AUTHORS' CONCLUSIONS: There is very low-quality evidence of no difference in self-reported knee function and levels of activity between bioabsorbable and metallic interference screws for graft fixation in ACL reconstruction. There is very low-quality evidence that bioabsorbable screws may be associated with more overall treatment failures, including implant breakage during surgery. Further research does not appear to be a priority, but if undertaken, should also examine costs.

摘要

背景

前交叉韧带(ACL)撕裂常通过移植手术重建进行治疗,常用的移植材料是髌腱或腘绳肌肌腱。通常使用干涉螺钉将移植组织固定于股骨和胫骨的骨隧道中。本综述旨在探讨在ACL重建中用于固定移植组织时,可吸收干涉螺钉是否比金属干涉螺钉效果更佳。

目的

评估可吸收与金属干涉螺钉在ACL重建中固定移植组织的效果(益处和危害)。

检索方法

我们检索了Cochrane骨、关节与肌肉创伤组专业注册库、CENTRAL(Cochrane图书馆)、MEDLINE、Embase、LILACS、试验注册库以及文章的参考文献列表。检索日期:2016年1月。

入选标准

我们纳入了比较可吸收与金属干涉螺钉在ACL重建中应用的随机对照试验和半随机试验。主要观察指标为膝关节功能主观评分、治疗失败及活动水平。

数据收集与分析

至少两名综述作者选择符合条件的试验,独立评估偏倚风险并交叉核对数据。只要相关且可行,数据即进行合并。向原始研究作者发送了进一步信息请求。

主要结果

我们纳入了12项试验(11项随机试验和1项半随机试验),共944名参与者,其中774名有随访结果。12项试验中的参与者接受了ACL重建,使用的移植材料为腘绳肌肌腱(5项试验)或髌腱(7项试验)。试验参与者被随机分配接受可吸收或金属干涉螺钉用于股骨和胫骨的移植组织固定(7项试验);仅用于股骨(3项试验);仅用于胫骨(1项试验);其余试验未报告固定位置。可吸收螺钉使用了多种材料,聚-L-乳酸(PLLA)最为常见。报告的金属螺钉为钛合金材质。所有试验均存在较高偏倚风险,均包括实施偏倚。7项试验存在较高失访偏倚风险,8项试验存在较高报告偏倚风险。半随机试验被评估为存在较高选择偏倚风险。基于这些研究局限性和现有数据的不足,我们判断所有结局的证据质量均非常低。

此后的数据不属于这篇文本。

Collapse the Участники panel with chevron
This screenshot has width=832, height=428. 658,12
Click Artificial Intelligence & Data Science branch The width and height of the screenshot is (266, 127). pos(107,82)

大多数关于患者报告的膝关节功能的现有数据以Lysholm评分呈现(0至100分;分数越高,功能越好)。在12个月随访时,两组Lysholm评分无临床重要差异的证据质量很低但一致(平均差(MD)-0.08,95%置信区间(CI)-1.48至1.32;三项试验,168名参与者);24个月时(MD 0.35,95%CI -1.27至1.98;三项试验,113名参与者)或五年及以上随访时(MD 1.23,95%CI -2.00至4.47;两项试验,71名参与者)。在一些未提供足够数据进行合并的试验以及一些试验中报告的其他自我报告的膝关节功能评分中,也报告了两组间Lysholm评分缺乏差异。

治疗失败以手术中植入物断裂和主要术后并发症(植入物失败、移植组织破裂、有症状的异物反应、积液以及治疗关节纤维化及相关病症)的汇总数据表示,这些通常在试验报告中描述为需要进一步实质性治疗。有非常低质量的证据表明可吸收螺钉组治疗失败率更高(60/451对比29/434;风险比(RR)1.94,倾向于金属螺钉固定,95%CI 1.29至2.93;885名参与者,11项研究)。在假设基于金属螺钉固定后每1000名参与者中有56名有治疗失败风险的人群中,这相当于可吸收螺钉固定后每千名参与者中多59例(95%CI多17至108例)治疗失败。可吸收螺钉组的16例术中并发症均为螺钉插入时植入物断裂。仅将治疗失败定义为术后并发症时,仍倾向于金属螺钉组,但95%CI也包括金属螺钉固定后治疗失败风险更高的可能性:44/451对比29/434;RR 1.44,95%CI 0.93至2.23。基于假设金属螺钉固定后每1000名参与者中有56名有术后治疗失败风险,这相当于可吸收螺钉固定后每千名参与者中多25例(95%CI少4例至多69例)出现此结局。

在12个月和24个月随访时,通过Tegner评分(0至10分;分数越高,活动量越大)测量,两组活动水平非常相似的证据质量很低:12个月时(MD 0.08,95%CI -0.39至0.55;122名参与者,两项研究);24个月时(MD 0.01,95%CI -0.54至0.57;72名参与者,两项研究)。

作者结论

在ACL重建中用于固定移植组织时,可吸收与金属干涉螺钉在自我报告的膝关节功能和活动水平方面无差异的证据质量非常低。有非常低质量的证据表明可吸收螺钉可能与更多的总体治疗失败相关,包括手术中植入物断裂。进一步研究似乎并非优先事项,但如果进行,也应检查成本。